Calls to reform mental health detainment law

THE former head of the Mental Health Commission has said we need to radically look at the way in which people are detained against their will in this country.

Hugh Kane, who retired from the commission last year, said while there will always be a need for a small minority of people to be brought into hospital when they don’t want to go, it is far from an ideal way to go about treating someone.

“When you are trying to intervene therapeutically with someone, using force is not the best way to go about it. While we do have more protection than we once did with tribunals, the review of the Mental Health Act next year needs to look at this from a human rights point of view,” he said.

Mr Kane, who worked in social services for nearly 40 years, said research needed to be undertaken on the experiences of people detained against their will.

He said the system whereby one doctor can get another to co-sign for a second opinion which can work to take away a person’s rights also needs reform.

Currently a project development director at Genio and an adviser to Mad Pride Ireland, Mr Kane said once people are admitted to hospital, whether it is against their will or not, the remedy is medication.
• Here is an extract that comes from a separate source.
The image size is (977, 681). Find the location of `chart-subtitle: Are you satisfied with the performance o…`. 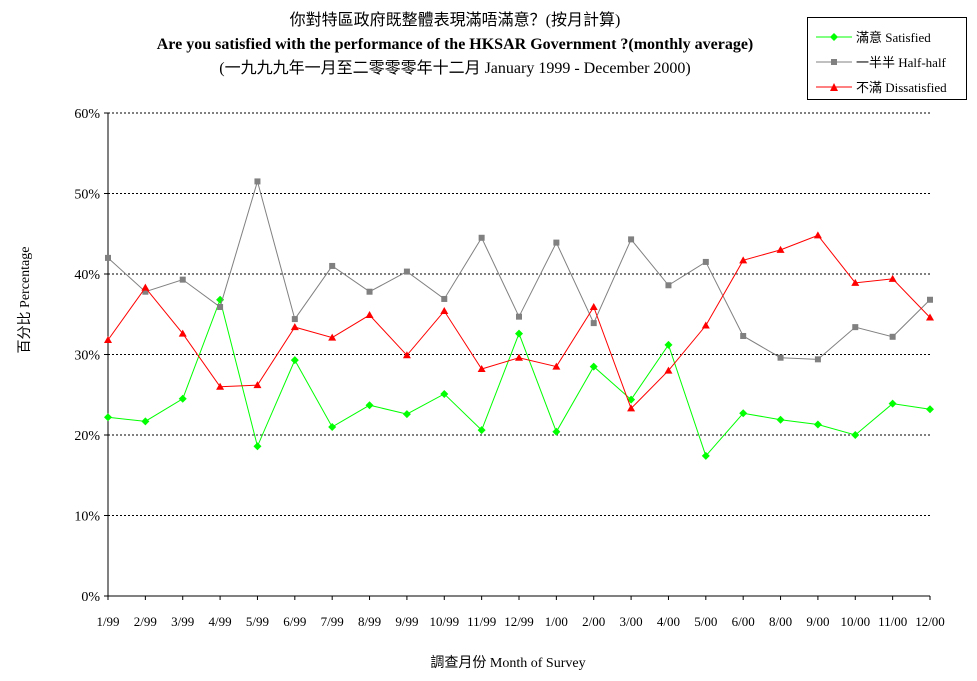

chart-subtitle: Are you satisfied with the performance o… is located at coordinates (455, 44).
This is not good enough, he said.

“There is a role for it, and people often do need to be stabilised using medications, but we really need to get to grips with the underlying issues which are affecting people,” he said.
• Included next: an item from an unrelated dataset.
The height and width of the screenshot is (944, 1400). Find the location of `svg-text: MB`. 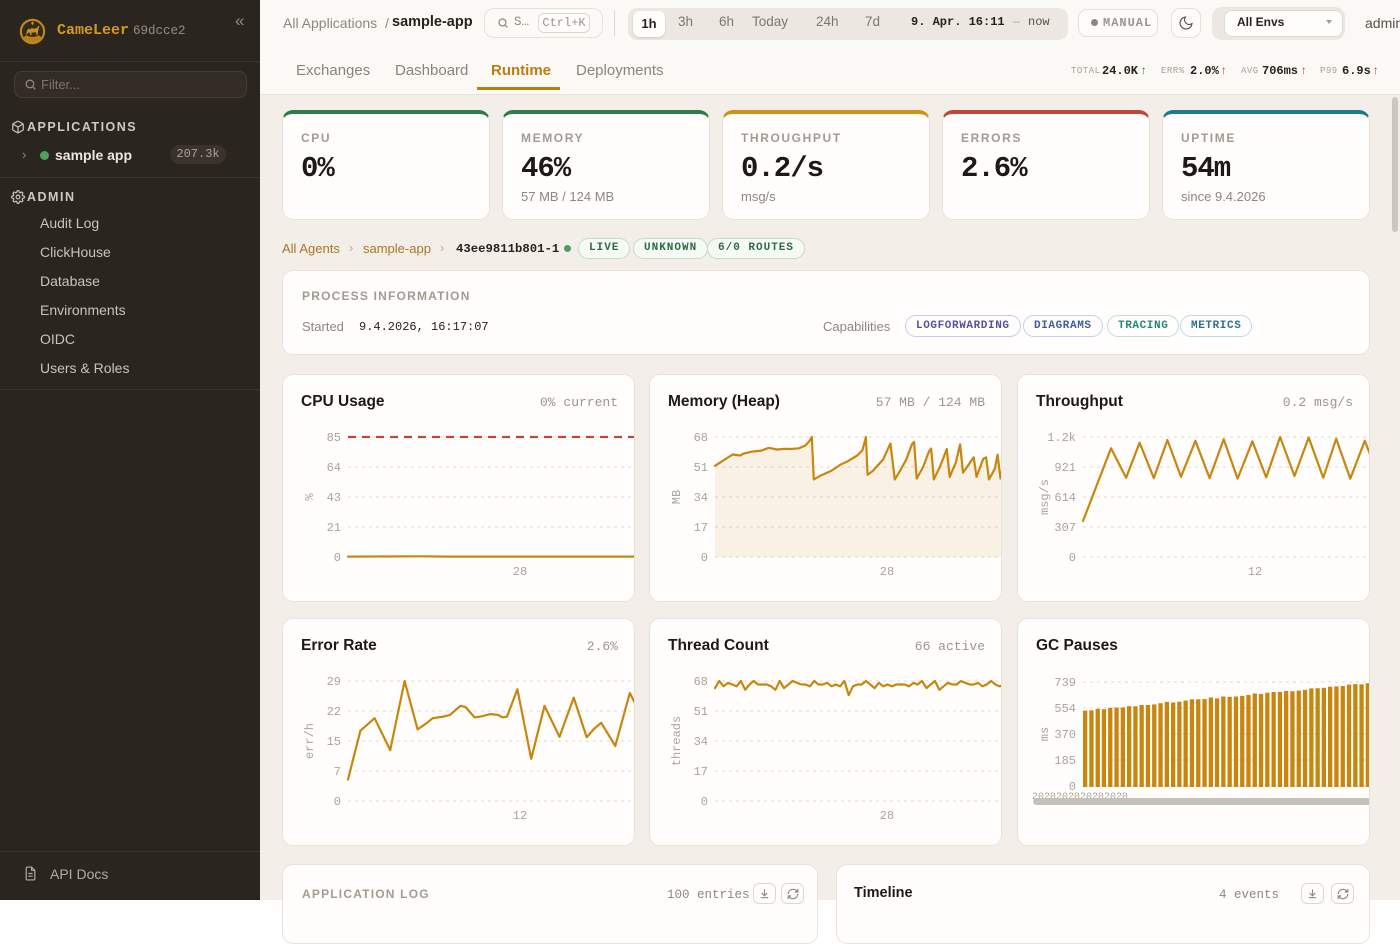

svg-text: MB is located at coordinates (677, 497).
“We need to start using [cognitive behavioural therapy] and help people to get to the bottom of their problems otherwise they will not get better. Recovery has to be the focus.”
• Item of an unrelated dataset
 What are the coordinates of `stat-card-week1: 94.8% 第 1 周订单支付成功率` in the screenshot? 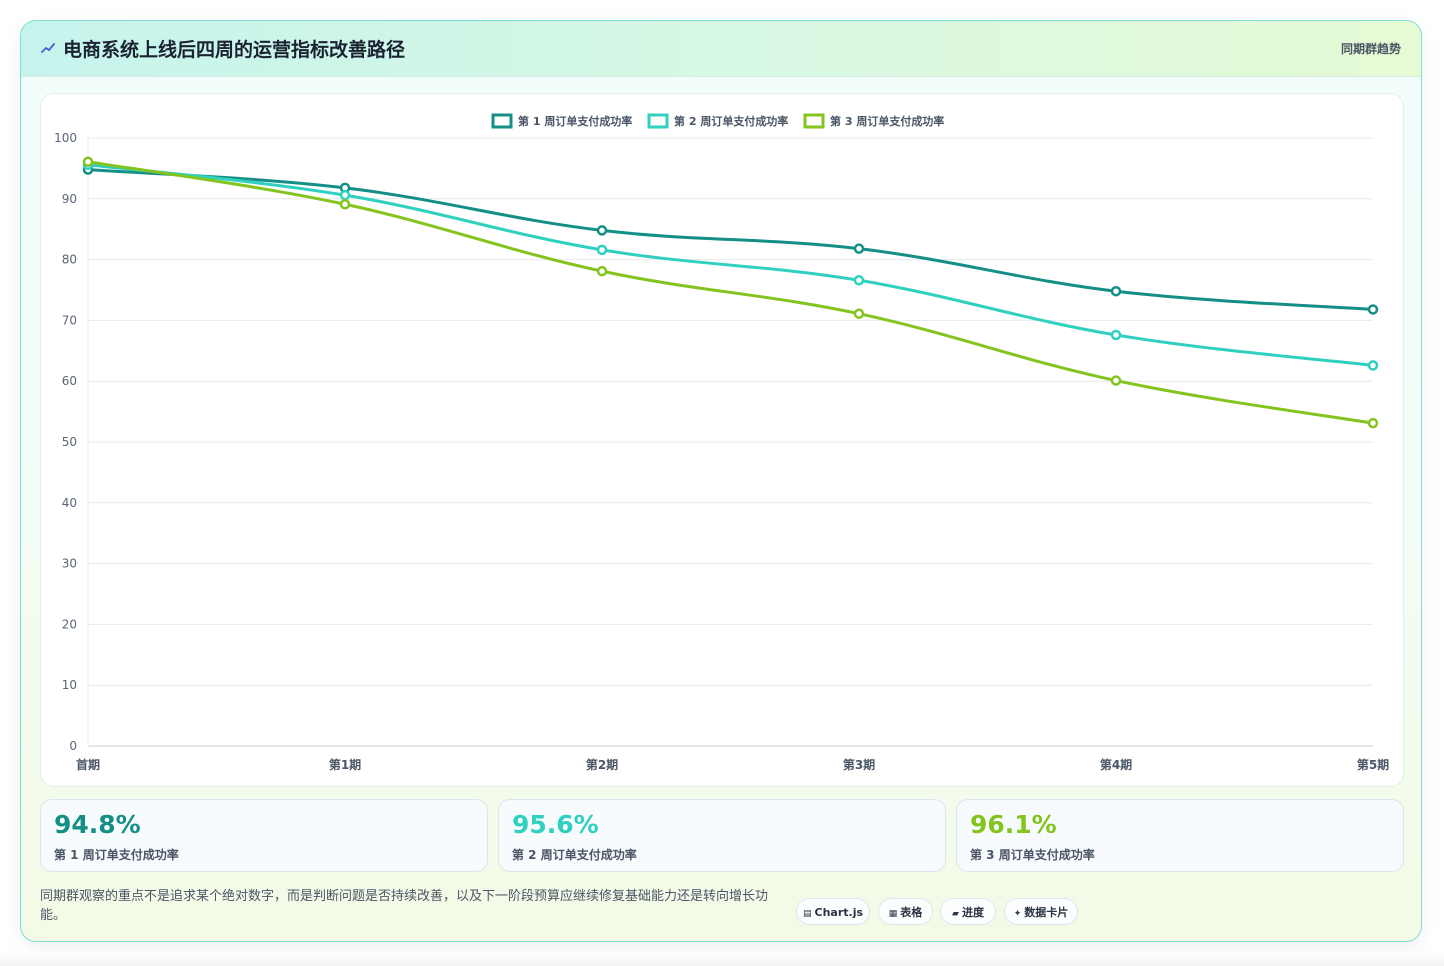 It's located at (264, 836).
The campaigning group, Mental Health Reform, maintains force should not be used as it takes away a person’s dignity.

The group also wants an independent complaints mechanism set up for people with mental health problems because, under the current rules, a person who is involuntarily detained may have to make a complaint to the person responsible for detaining them.

The 1945 Mental Health Act criminalised the ill-treatment or neglect of a person in a psychiatric unit, but this was repealed under the 2001 act.

Mental Health Reform stated: “We see no rationale for this. In light of the history of abuse in institutions in Ireland, it is important this provision is made in legislation to emphasise the unacceptability of abusive behaviour.”